His marriage was popular for two reasons. It was not a foreign alliance. He had fallen in love with a charming British girl, the daughter of an ancient Scottish family. Lady Elizabeth Bowes-Lyon. She did not feature in the social gossip of those times or belong to what was known as the “smart set” or the “bright young people.” All the general public knew of her was that she was content to live a country life as one of a large family, spending most of the year in Hertfordshire and moving in the autumn to the famous family seat in Scotland, Glamis Castle.
When people saw her photograph in the newspapers and noted her clear, frank eyes and her smile, they said to themselves that she was just the kind of girl the Prince of Wales ought to marry— just the kind of girl, in other words, who would be a perfect future Queen! That was the second reason why the wedding was popular. It seemed that the Duke of York had given an admirable lead to his elder brother.

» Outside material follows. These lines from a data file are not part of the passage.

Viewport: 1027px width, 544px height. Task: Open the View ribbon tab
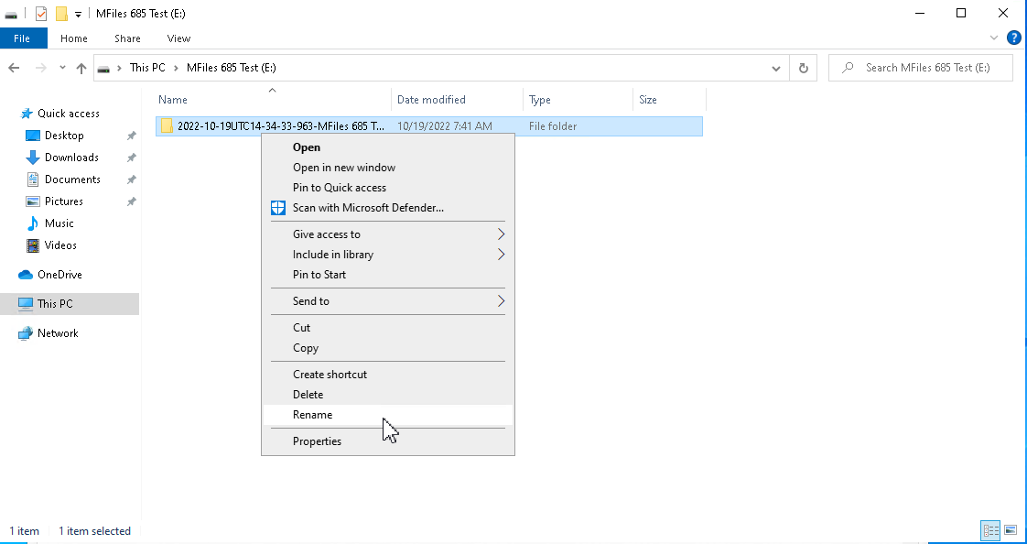pos(178,38)
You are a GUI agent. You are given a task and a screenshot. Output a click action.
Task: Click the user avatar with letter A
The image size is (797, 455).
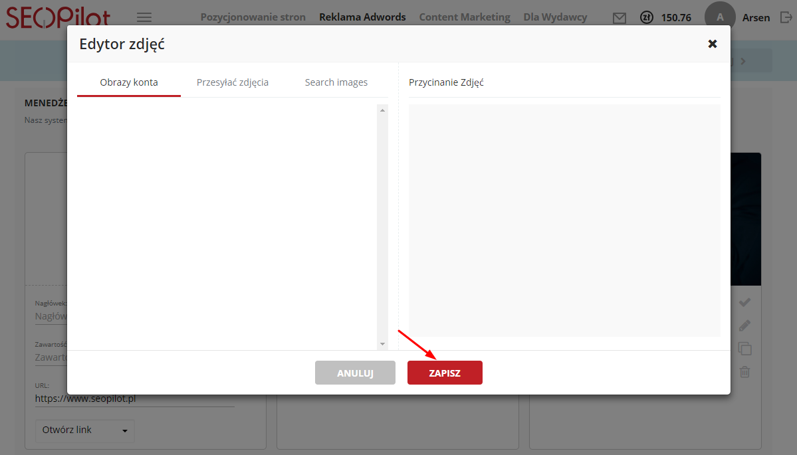(720, 17)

The wedding morning of Thursday, April 26, was grey and damp. To the disappointment of the crowds, the Guards who lined the Mall wore greatcoats, and when the royal carriages came bowling along from the Palace the Life Guards wore crimson cavalry cloaks. But as the bells of Westminster pealed out after the service, the struggling sun appeared for the first time, and cheers greeted the Duke and Duchess of York all the way as the wedding landau took them from the Abbey to the Palace. Who could have guessed that those mighty cheers greeted the future King and Queen?

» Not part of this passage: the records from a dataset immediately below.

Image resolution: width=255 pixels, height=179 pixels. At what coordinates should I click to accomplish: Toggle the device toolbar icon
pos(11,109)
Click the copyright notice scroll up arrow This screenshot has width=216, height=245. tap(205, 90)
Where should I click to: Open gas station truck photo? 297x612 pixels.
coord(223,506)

For the next thirteen years the Duke and Duchess of York lived a busy public life. The year after their marriage they paid a State visit to Northern Ireland, and late the same year went to East Africa on a visit that was half mission and half hunting trip. In April, 1926, there was rejoicing throughout the Commonwealth when the Duke and Duchess became the parents of a daughter.
Princess Elizabeth was born in Bruton Street, at the London home of her maternal grandparents, and she was baptized in Jordan water at the Private Chapel, Buckingham Palace. Her arrival in the world appeared to set the seal upon a marriage that was obviously a happy one.
Leaving their child, then barely six months of age, in the charge of Queen Mary, the Duke and Duchess left the country for six months on a visit to New Zealand and Australia. In Canberra the Duke opened the new Parliament House and the couple returned to England in the summer of 1927.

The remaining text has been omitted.